The performance of DisoFun was also compared to the performance of other isoform function predictors- mi-SVM, WLRM, iMILP, DeepIsoFun, and IsoFun. For these comparisons, annotation information for human genes and isoforms (2018 version) was used. At both gene-level and mRNA isoform level function prediction comparisons, DisoFun outperformed the other methods for predicting GO biological process terms (AUROC: 0.71 vs 0.56–0.66). For mRNA isoform level predictions, 2782 single mRNA isoform human genes were used. DisoFun, IsoFun and mi-SVM were further tested on four multiple-isoform genes (LMNA, ADAM15, BCL2L1, and CFLAR), whose mRNA isoform level functions have been studied experimentally. The authors report that DisoFun had the highest prediction accuracy, compared to the other predictors.

Like DeepIsoFun and DIFFUSE, a 2-class classification system is used- a gene can be “positive” or “negative” with respect to a specific GO term. While comparing the performance of DisoFun at gene-level to other predictors, the authors of DisoFun selected twice as many negative genes as positive ones for each term for training the model, thereby potentially introducing bias in the model. While DisoFun introduces new information by using PPI data, it ignores the potential information carried in the mRNA isoform and protein sequences. Cell, tissue, or condition specific predictions are not made, which are a major aspect of mRNA isoforms. Age and sex specific functions are ignored. Like mFRecSys, DisoFun also makes novel mRNA isoform function predictions. The code for DisoFun can downloaded from their website (http://mlda.swu.edu.cn/codes.php?name=DisoFun).

4. Discussion

The completion of the human genome sequencing project resulted not only in a deeper understanding of the genomic complexities of humans, but also stressed the importance of alternative splicing in regulating phenotypic complexity [2]. The results from the human genome project revealed that most humans contain ~25,000 protein coding genes, which is remarkably close to the number of genes in a nematode, C. elegans (20,000 genes) and is less than that of rice (40,000 genes)—suggesting that organismal complexity cannot be explained merely by the number of genes. The concept of alternative splicing was consequently introduced to explain the phenotypic complexity of an organism. Alternative splicing led to an understanding that a gene can potentially encode multiple protein isoforms, each isoform capable of executing a unique function.

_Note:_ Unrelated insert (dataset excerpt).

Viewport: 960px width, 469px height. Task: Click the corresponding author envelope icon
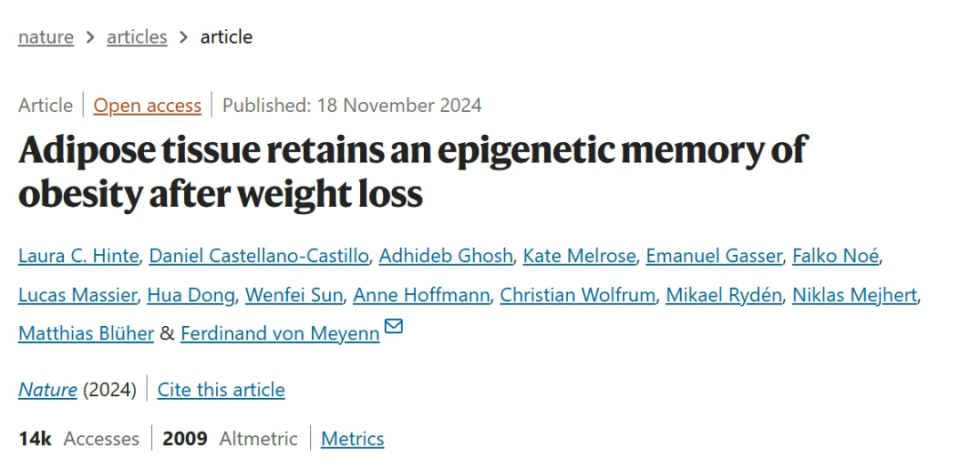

Despite the significant role of alternatively spliced mRNA isoforms in controlling organismal complexity, limited progress has been made towards annotating their functions. Limitations in experimental technologies have resulted in most large-scale genomic data to be profiled at gene level, rather than mRNA isoform level. Consequently, functions have been often assigned only at a gene level and the functions of the individual mRNA isoforms of a gene remain unannotated. However, recent developments in sequencing technology have resulted in several RNA-Seq datasets that provide information on mRNA isoform expression levels and an opportunity to understand the expression profile of genes at mRNA isoform levels. Such datasets also inspired the development of numerous computational methods as viable alternatives to experimental approaches for mRNA isoform function detection.

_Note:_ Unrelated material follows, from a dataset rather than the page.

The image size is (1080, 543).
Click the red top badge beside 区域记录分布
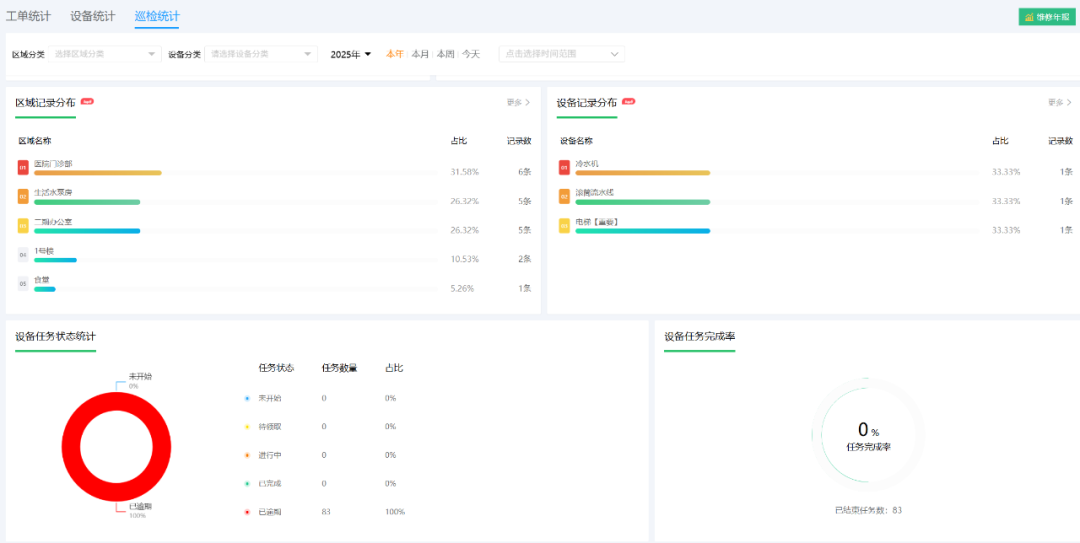coord(87,101)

Computational approaches developed in the recent years have, to an extent, been able to address the shortcomings of experimental approaches (time and resource constraints) and have the capability to predict organism wide mRNA isoform functions. To start with, such approaches often require a gold standard dataset to train and test their prediction models. A gold standard dataset, in the context of mRNA isoform function prediction, can be expected to contain a set of genes and their mRNA isoforms with experimentally verified functions. However, the lack of such a dataset in the scientific community makes it difficult to train prediction models and the accuracy of predictions from computational methods becomes questionable. Therefore, most computational methods resort to using single mRNA isoform encoding genes and their annotations as the ground truth. One would then expect the predictions from these methods for multiple mRNA isoform encoding genes to be highly unreliable.

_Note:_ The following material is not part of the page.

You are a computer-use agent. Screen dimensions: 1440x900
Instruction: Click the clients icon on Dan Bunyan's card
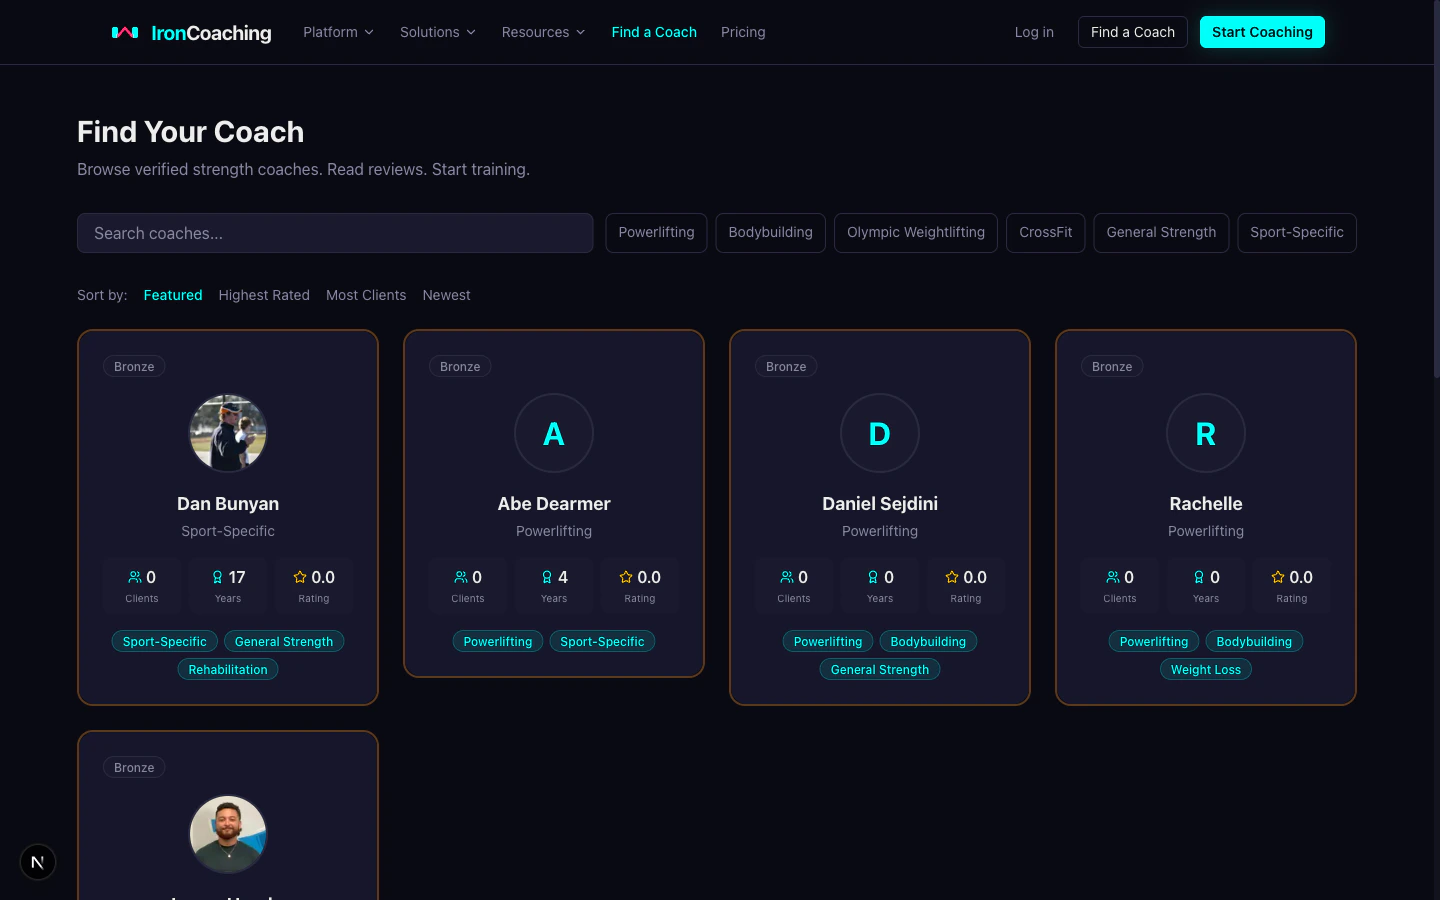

A summary of the computational methods reviewed in this work is summarized in Table 2. Most computational methods have been trained using datasets from either mouse or humans, limiting their applications to other species. It is known that alternatively spliced mRNA isoform sequences are often strongly dependent on the splicing mechanisms, which can vary by species. Therefore, a prediction method trained on human RNA-Seq datasets may learn the underlying functional annotation rules specific to human (and closely related species) mRNA isoform data and may not accurately predict the mRNA isoform functions in distinct species like plants, which observe a different splicing mechanism. The current state of the art computational methods could strongly benefit from using models that are trained on data from multiple species, which would make their predictions more robust and generic.

Table 2.

Summary of methods reviewed based on their input data type and approach.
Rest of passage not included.